In Victoria, people who have concerns about how police are responding to family violence, can make a complaint to their local station, the Professional Standards Command of Victoria Police, or to IBAC. Complaint avenues to Victoria Police can be extremely daunting for victims of domestic violence who often already feel like they are at risk, have not been heard and that they won’t be believed, and who may have experienced under policing of their safety.
Complaint avenues to Victoria Police for respondents can be equally daunting, especially if charges are looming and/or they have a criminal history. They too, can feel they won’t be believed or won’t be listened to if they are raising complaint about excessive use of force by police. It is our overwhelming experience that the majority of our client’s complaints regarding responses to family violence are not substantiated.

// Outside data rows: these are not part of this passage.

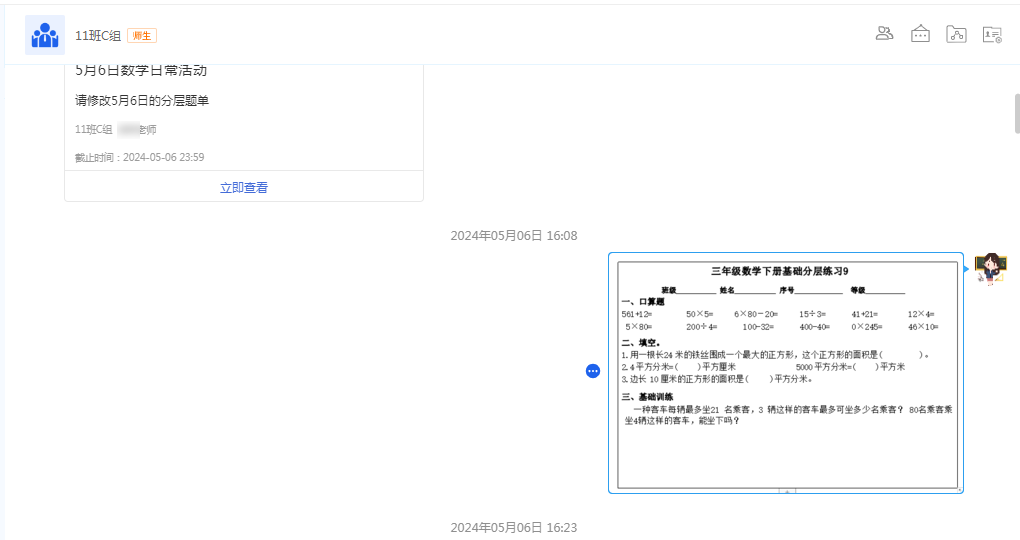Image resolution: width=1020 pixels, height=540 pixels.
Task: Click the 2024年05月06日 16:08 timestamp
Action: (513, 236)
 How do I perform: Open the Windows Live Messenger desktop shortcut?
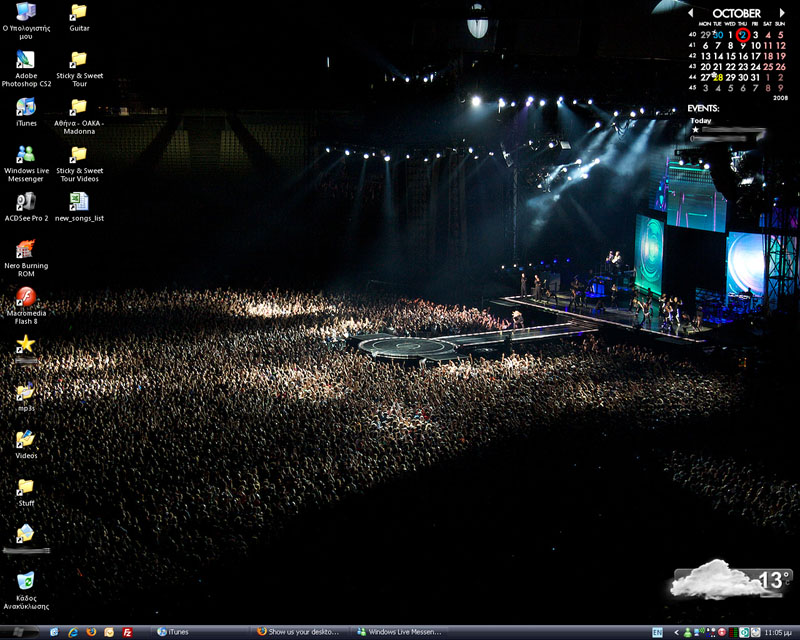click(26, 155)
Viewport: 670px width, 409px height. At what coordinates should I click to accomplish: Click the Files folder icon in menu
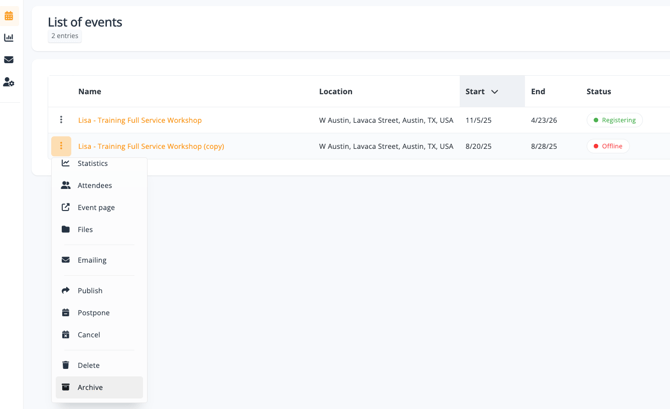pos(66,229)
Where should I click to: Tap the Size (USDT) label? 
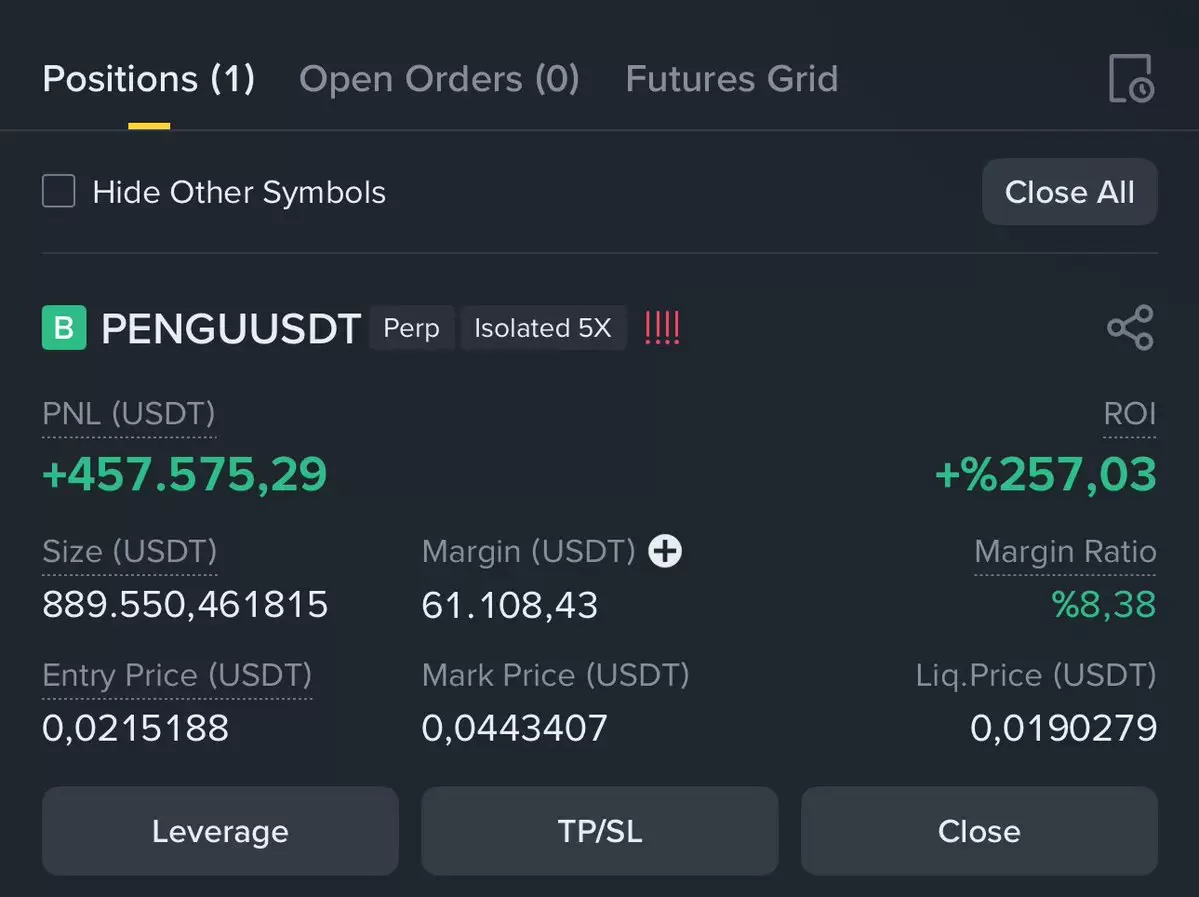tap(129, 551)
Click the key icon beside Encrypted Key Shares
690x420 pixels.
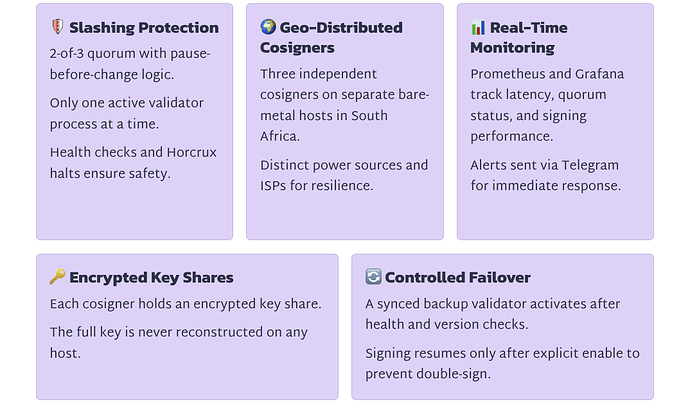click(x=57, y=277)
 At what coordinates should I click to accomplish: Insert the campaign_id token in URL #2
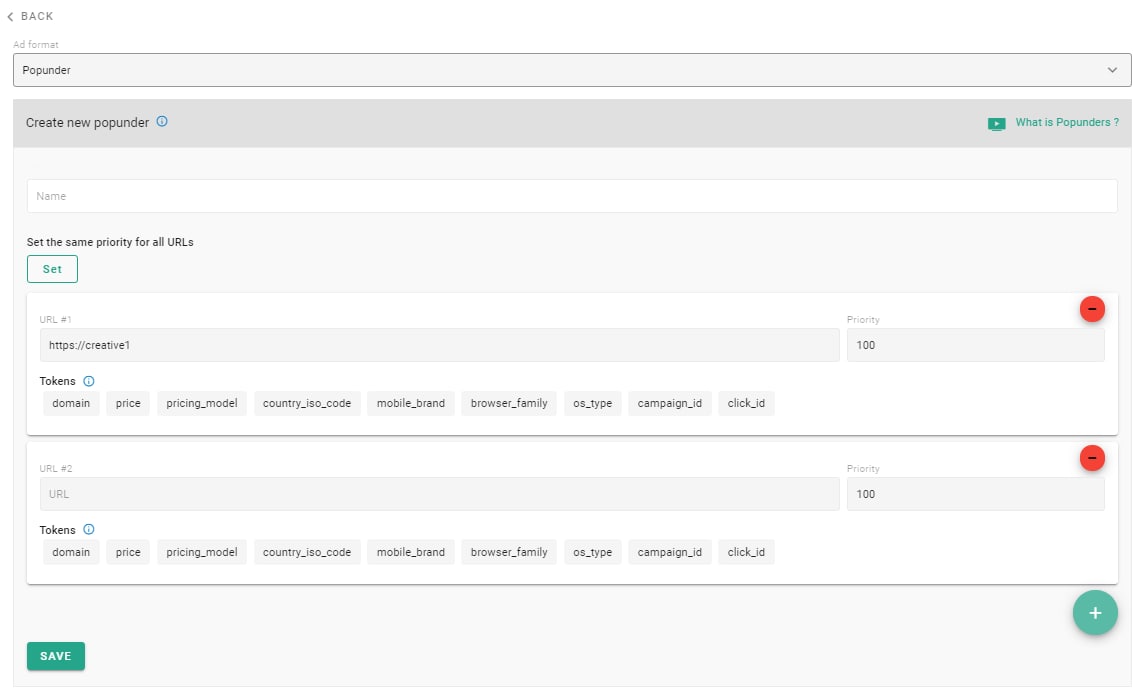pyautogui.click(x=670, y=552)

We have supported/are supporting respondents and victims of family violence make complaints to both Victorian Police and IBAC, an independent statutory body with power to investigate complaints against Victoria Police members.
We are concerned that IBAC is referring complaints about how police are responding to family violence (or not responding) back to Victoria Police to investigate. The case study below is illustrative of why this matters to those who have complaints about police responses to family violence and the deleterious impact it can have on trust and outcomes.
Complaints about how police are responding to family violence should be robustly investigated by a body independent of Victoria Police and complainants should be assured that an investigation will be carried out independently from the station to which their concerns relate.
When this does not occur, it can have the effect of:
a) Decreasing reporting of issues people are encountering regarding how the Victorian Police Force respond to and act upon family violence complaints;
b) More broadly, decreasing the reporting by women to police of domestic violence; and
c) Decreasing community trust in complaints bodies, which can have a compounding effect of people loosing trust in the legal system more broadly and their solicitor’s capacity to assist them.
We consider that IBAC should investigate complaints concerning police responses to family violence (be they made by respondents to family violence allegations or victims of family violence) and that a best practice response to complaints made in relation to policing responses to domestic violence is that complaints made to IBAC are not referred to Victoria Police for investigation. Where they are referred to Victoria Police, IBAC should ensure oversight of the internal referral process to ensure they are referred to a station other than the station which the complaint conduct relates.
People who, in good faith, lodge a formal complaint about something that they suffered often do so with a sense of injustice. They are often motivated by an impulse that says that “if I don’t complain, what happened to me could happen to someone else.”
Most people who spend the time and effort is takes to make a formal complaint provide a benefit to the community. Complaints from the public allow the detection, investigation disciplining and prosecuting of police members who have engaged in misconduct. When a person takes the time and effort to lodge a formal complaint, they create an opportunity for the reform of systemic failures in police practices.
Victims of family violence are in the best position to communicate what an effective response by police to family violence is and best placed to point to gaps and deficiencies in current approaches. If they are not supported in a robust complaints system, this critical window of learning is lost. In addition, police who seek to punish alleged perpetrators extra-judicially should be held accountable for their conduct.
The abuse of force or power has a profound and detrimental impact on all those who experience it, their families and entire communities. It undermines safety, self-worth and belonging and it erodes faith in the institutions of democracy and the rule of law.